果たして最終的にこのふたりに勝利の女神は微笑むのか、そしてふたりは愛し合うようになるのか、そのあたりが作品の見どころではあるが、ラストはやや自分としてはあっけない感じがした。ニースのカジノで勝利して、それこそお大尽のような旅を始めるふたりだったが、自分にはこの結末は少々納得がいかなかった。やや肩透かしを食わされた感じだ。

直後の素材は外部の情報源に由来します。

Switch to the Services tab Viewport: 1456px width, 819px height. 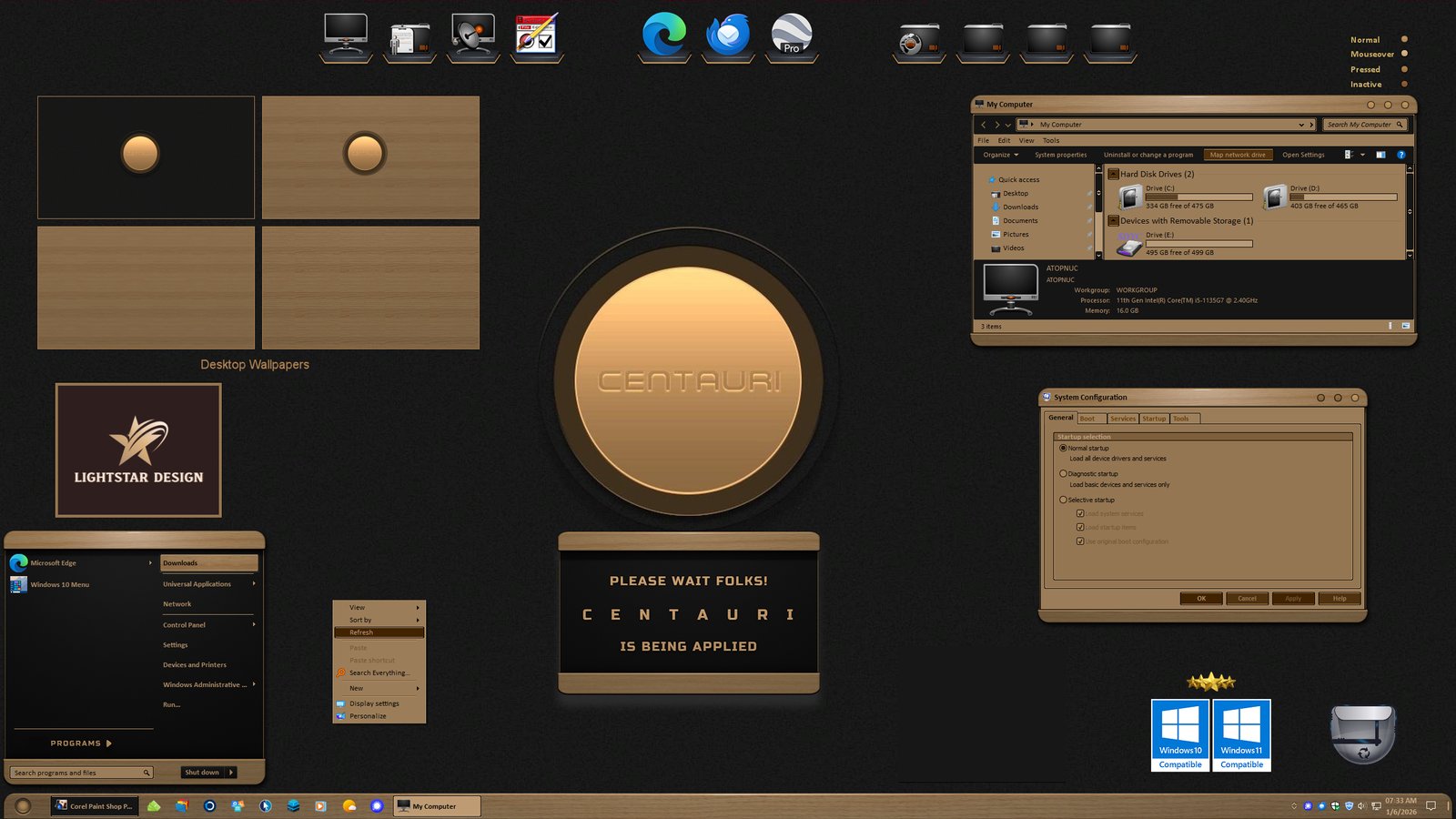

この作品は「シェルブールの雨傘」を撮るひとつ前のジャック・ドゥミ監督の作品。ほんとうは「シェルブールの雨傘」を撮りたくて、カンヌに乗り込んできたジャック・ドゥミ監督だったが、カジノに集う人々から着想を得て、取り組んだのがこの作品であったらしい。ギャンブルにアディクトしているブロンド女性を演じるジャンヌ・モローの妖しい魅力が、画面いっぱいに振りまかれている(モノクロの作品ではあるが、もしカラーだったらもっと凄まじいものになっていたかもしれない)。ちなみにニースのカジノは見覚えがないなと思っていたら、ラストのクレジットには、撮影場所のカジノとしてカンヌとモンテカルロとジャン・レ・パンのみが載せられていた。